Des gestes, de mauvaise grâce

Publié le 11 juillet 2003 Lecture : 3 minutes.

Amorcé le 29 juin, sous une forte pression américaine, le début de mise en oeuvre de la « feuille de route » pour la paix au Moyen-Orient appartient encore au modèle du verre à moitié plein, mais à moitié vide : seul l’avenir en dira le véritable sens.

Dans l’immédiat, le mérite essentiel en revient au Premier ministre palestinien Mahmoud Abbas (Abou Mazen). En obtenant du Hamas et du Djihad islamique une trêve de trois mois dans les attentats anti-israéliens, il a contraint Ariel Sharon à répondre par des gestes, assurément faits de mauvaise grâce et lourds d’arrière-pensées, mais relativement significatifs : l’évacuation du nord de la bande de Gaza et de la ville de Bethléem, confiés à la responsabilité de l’Autorité palestinienne ; puis la modeste libération (difficilement arrachée d’ailleurs à ses ministres) de quelque trois cent cinquante prisonniers palestiniens sur les huit mille placés en détention par Israël, le plus souvent sans jugement.

• _TÂCHE BRÈVE A_
Reproduisez le passage de l'article sur la feuille de route pour la paix qui s'ouvre sur les mots « Publié le 11 » et se ferme sur « le véritable sens. ».
• _TÂCHE BRÈVE B_
Répondez à ces questions d'après l'article sur la feuille de route pour la paix.
(i) À quelle date la mise en œuvre de la feuille de route a-t-elle été amorcée ?
(ii) Pour quelle durée la trêve a-t-elle été obtenue du Hamas et du Djihad islamique ?
(iii) Combien de prisonniers palestiniens ont été libérés ?
Les lignes qui suivent n'ont aucun rôle dans cet exercice.

• _DONNÉES FOURNIES_
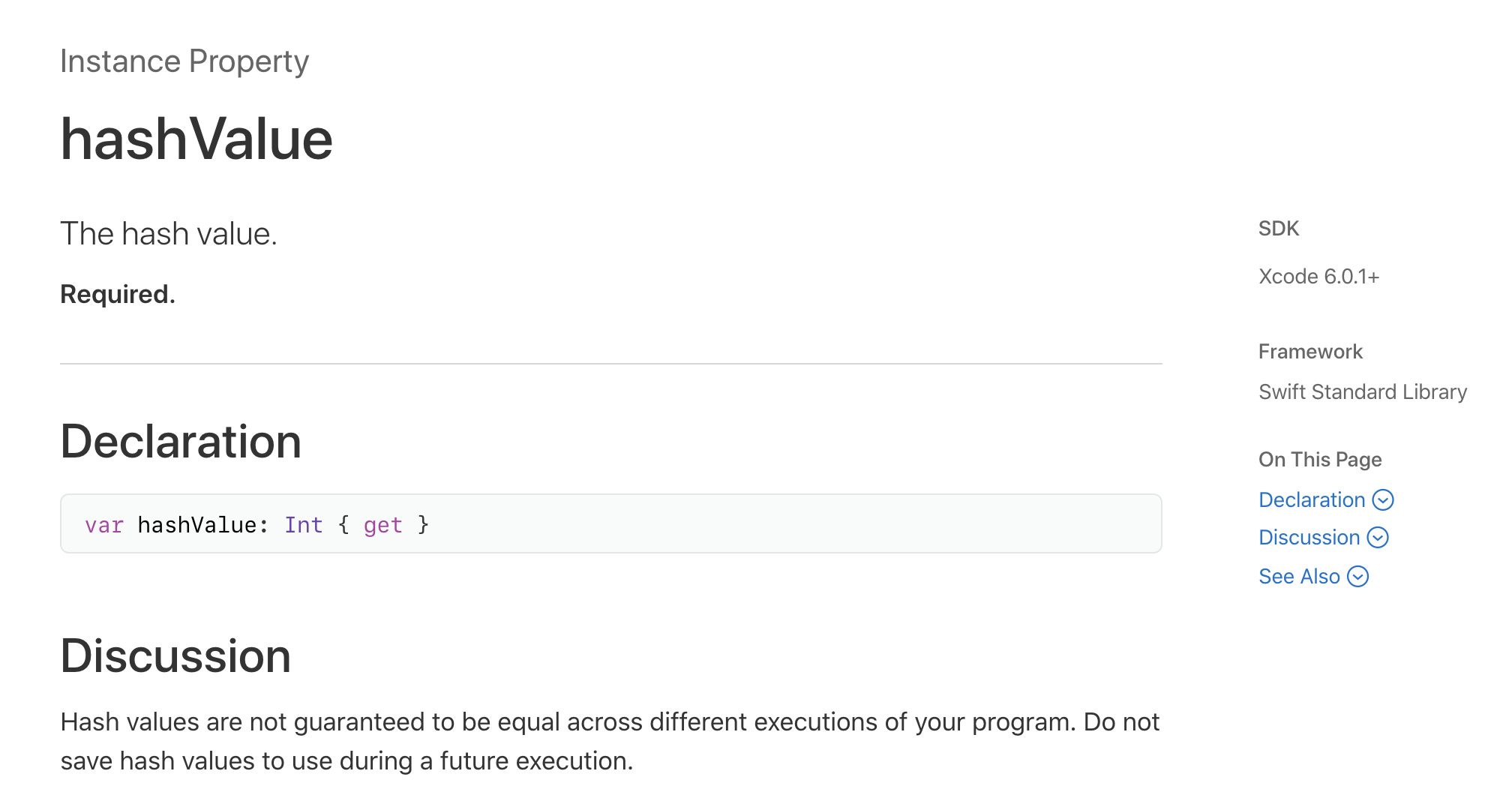Click the Xcode 6.0.1+ SDK version text
This screenshot has height=807, width=1512.
(1318, 277)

• _BONNE RÉPONSE A_
Publié le 11 juillet 2003 Lecture : 3 minutes.

Amorcé le 29 juin, sous une forte pression américaine, le début de mise en oeuvre de la « feuille de route » pour la paix au Moyen-Orient appartient encore au modèle du verre à moitié plein, mais à moitié vide : seul l’avenir en dira le véritable sens.

• _BONNE RÉPONSE B_
(i) Le 29 juin.
(ii) Trois mois.
(iii) Quelque trois cent cinquante, sur les huit mille détenus par Israël.